State grades improve
My experience indicates that it is difficult to nearly impossible for even the most highly motivated citizens to obtain basic information about economic development tax programs in Oregon. Moreover, it suggests that existing public records law is insufficient to allow reasonable access to critical information about how Oregon's tax dollars are spent.
Attorney General Kroger has legislation pending before the state Legislature to address the same issues we experienced. The measures (Senate Bill 41 and House Bill 3319) establish clear timelines for responding to public records requests, standardize (and lower) fees, and reduce the number of exemptions to public disclosure.

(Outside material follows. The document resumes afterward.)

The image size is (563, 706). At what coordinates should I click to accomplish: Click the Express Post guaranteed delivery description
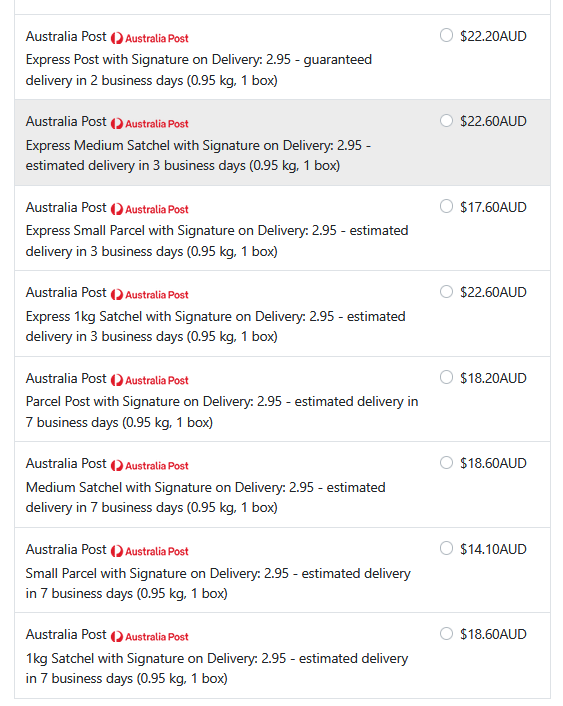point(199,70)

But there is some good news. According to a report released March 16 by OSPIRG, Oregon is a leader nationally in providing state budget information online, even if there is still room for improvement. The report, 'Following the Money 2011: How theStates Rank on Providing Online Access to Government Spending Data,' grades the 50 states on their transparency practices. Oregon's budget transparency website (oregon.gov/transparency) received a 'B-minus' this year, a dramatic improvement from last year's grade of 'D.'
Since last year, there has been continued progress across the nation for transparency. Citizens in 40 states now having access to checkbook-level data on government expenditures. Citizens in most states, including Oregon, can access spending information through a searchable database. These states have come to define a new standard of comprehensive, one-stop, one-click budget accountability and accessibility.
Internet search technology has revolutionized the accessibility and transparency of information. Americans take for granted our ability to track deliveries online, to check cell phone minutes and compare real estate on the Web, even to summon - at the click of a mouse - satellite and street-level views of any address.

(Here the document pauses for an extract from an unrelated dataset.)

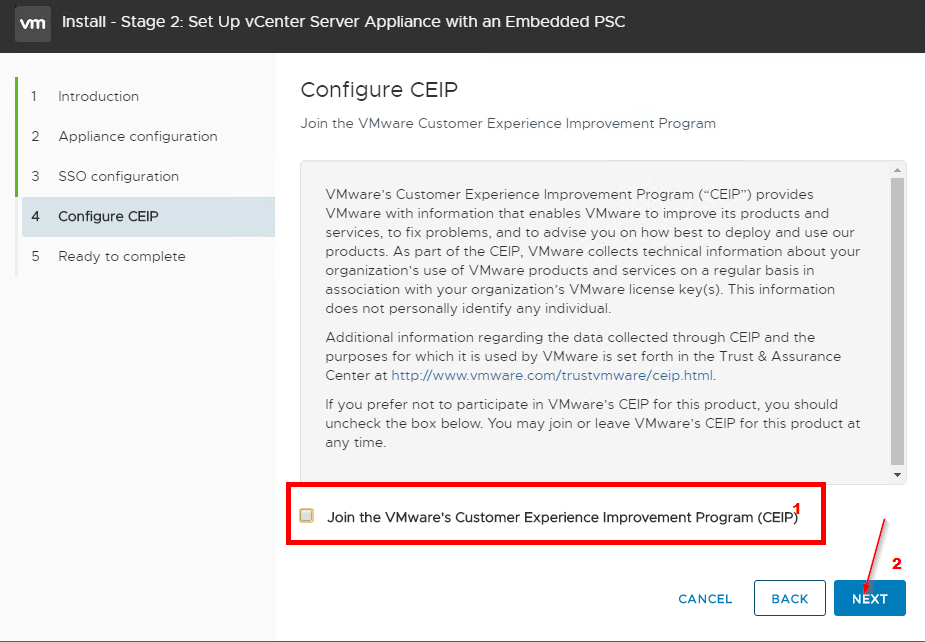Click the Configure CEIP page heading
This screenshot has width=925, height=642.
point(379,90)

But until recently, when it came to tracking government expenditures online, we were left in the dark. Citizens could at best point to listings of how much gets allocated to entire programs in the budget. That's not the same as allowing residents to see each transaction. Checkbook-level transparency is particularly important because many agencies spend most of their funds on outside contractors or give large sums as subsidies that don't even appear in the budget.
Move toward openness
Transparency in government spending not only checks corruption, but it provides for significant cost savings, bolsters public confidence in government, and promotes fiscal responsibility.

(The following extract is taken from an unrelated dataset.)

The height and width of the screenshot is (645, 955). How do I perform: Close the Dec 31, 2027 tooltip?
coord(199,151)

Online transparency saves millions of tax dollars by reducing the number of expensive information requests and the postage, paper, and staff time that it takes to respond to them. The biggest cost savings from transparency are likely the ones we'll never hear about - because of avoided waste or abuse now that contractors and government officials know the public is looking over their shoulder.
The more that public bodies post data online, the fewer barriers there will be to accessing records. If the data we sought last summer had been online, we would have not been asked to pay hundreds of dollars, and we would not have had to wait for months for information. This would be a win-win for taxpayers and government agencies, but will require leadership to make it happen.
Given Oregon's track record of success in some areas of transparency, I am hopeful we will continue moving toward greater openness of our government.
Jon Bartholomew of Northeast Portland is the policy advocate for the Oregon State Public Interest Research Group.